I'm using MYSQL's FULL TEXT search functionality (in Mysql 5.6.33).
If I do a MATCH in NATURAL LANGUAGE mode, for a postcode, with a one-character typo, i get some decent results back, including the results with the "right" postcode, but they're not near the top.
For example, there are 10 schools with postcode "BN2 1TL"
. I deliberately misspell this as "BN2 1TM"
and do a search as follows:
SELECT record_id, address_string,
MATCH (address_string) AGAINST ("BN2 1TM" IN NATURAL LANGUAGE MODE) AS score
FROM schools
WHERE MATCH (address_string) AGAINST ("BN2 1TM" IN NATURAL LANGUAGE MODE) > 0
ORDER BY score DESC;
On closer inspection, it's because the search has bought back all results that have either "BN2"
or "1TM"
in their address_string
column, and they all have exactly the same score, and so are in random order, effectively. .
This is perfectly reasonable behaviour, but it would be great if I could get the score to take "closeness" into account, meaning that, for a search on "BN2 1TM"
, "BN2 1TL"
would be scored more highly than "BN2 3PQ"

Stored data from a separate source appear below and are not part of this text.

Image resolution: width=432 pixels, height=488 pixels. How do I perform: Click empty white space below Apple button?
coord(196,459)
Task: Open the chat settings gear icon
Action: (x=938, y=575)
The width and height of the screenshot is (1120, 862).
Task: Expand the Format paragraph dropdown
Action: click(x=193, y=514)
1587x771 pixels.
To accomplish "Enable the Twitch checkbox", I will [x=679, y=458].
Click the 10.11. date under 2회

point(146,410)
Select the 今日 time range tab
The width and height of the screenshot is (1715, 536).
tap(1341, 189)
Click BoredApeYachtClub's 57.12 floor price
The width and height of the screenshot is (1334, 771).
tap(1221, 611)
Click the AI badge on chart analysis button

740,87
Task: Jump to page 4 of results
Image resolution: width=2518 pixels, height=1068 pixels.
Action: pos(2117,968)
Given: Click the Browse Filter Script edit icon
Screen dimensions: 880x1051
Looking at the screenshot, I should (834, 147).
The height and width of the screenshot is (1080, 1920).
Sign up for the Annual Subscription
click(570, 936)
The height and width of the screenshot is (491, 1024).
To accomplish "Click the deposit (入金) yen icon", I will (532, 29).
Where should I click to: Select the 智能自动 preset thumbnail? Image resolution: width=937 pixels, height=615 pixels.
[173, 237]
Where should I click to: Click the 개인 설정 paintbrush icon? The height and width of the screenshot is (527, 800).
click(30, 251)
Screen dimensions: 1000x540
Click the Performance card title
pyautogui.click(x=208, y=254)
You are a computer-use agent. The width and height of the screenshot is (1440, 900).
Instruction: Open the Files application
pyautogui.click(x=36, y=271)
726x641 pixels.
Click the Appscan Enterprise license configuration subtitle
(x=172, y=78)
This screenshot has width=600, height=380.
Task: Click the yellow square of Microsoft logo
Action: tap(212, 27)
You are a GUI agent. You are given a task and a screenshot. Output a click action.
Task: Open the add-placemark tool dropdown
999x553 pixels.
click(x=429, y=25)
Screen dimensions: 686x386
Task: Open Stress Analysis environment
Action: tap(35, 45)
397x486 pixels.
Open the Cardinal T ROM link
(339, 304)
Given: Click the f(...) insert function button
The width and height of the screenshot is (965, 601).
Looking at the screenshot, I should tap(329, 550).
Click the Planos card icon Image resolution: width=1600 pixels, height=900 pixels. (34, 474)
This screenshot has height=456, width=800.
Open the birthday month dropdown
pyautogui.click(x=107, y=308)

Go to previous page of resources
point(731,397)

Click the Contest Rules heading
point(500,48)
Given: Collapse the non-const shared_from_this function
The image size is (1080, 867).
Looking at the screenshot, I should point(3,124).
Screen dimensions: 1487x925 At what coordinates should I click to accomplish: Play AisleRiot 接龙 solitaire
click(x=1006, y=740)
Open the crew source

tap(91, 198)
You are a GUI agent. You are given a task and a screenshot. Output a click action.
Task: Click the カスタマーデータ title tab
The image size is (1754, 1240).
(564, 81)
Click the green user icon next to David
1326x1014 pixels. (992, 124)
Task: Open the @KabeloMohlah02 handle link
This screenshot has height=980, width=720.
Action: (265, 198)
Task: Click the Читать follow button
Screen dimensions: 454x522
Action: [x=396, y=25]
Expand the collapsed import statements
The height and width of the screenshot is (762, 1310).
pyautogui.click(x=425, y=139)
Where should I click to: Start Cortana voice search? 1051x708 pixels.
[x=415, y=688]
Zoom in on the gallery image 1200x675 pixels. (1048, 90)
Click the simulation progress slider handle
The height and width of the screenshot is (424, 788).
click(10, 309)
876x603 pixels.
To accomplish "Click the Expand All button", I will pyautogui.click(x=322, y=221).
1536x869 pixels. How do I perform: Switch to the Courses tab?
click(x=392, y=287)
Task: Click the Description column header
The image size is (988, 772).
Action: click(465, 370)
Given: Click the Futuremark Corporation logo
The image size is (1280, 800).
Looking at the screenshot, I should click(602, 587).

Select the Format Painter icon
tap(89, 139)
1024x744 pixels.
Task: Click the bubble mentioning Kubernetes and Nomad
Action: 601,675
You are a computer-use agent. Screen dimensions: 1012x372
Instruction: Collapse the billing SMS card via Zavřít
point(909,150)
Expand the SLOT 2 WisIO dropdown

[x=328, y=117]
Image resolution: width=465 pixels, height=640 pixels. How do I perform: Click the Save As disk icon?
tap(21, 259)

. Is there a way to do this?
EDIT: I remembered that this type of closeness is technically called "Levenshtein distance", which is a reference to the Levenshtein algorithm for determining how many replacements are needed to turn one string into another. So I guess my question could be like "Can i get MYSQL FULLTEXT NATURAL LANGUAGE MODE scoring to take Levenshtein distance into account"?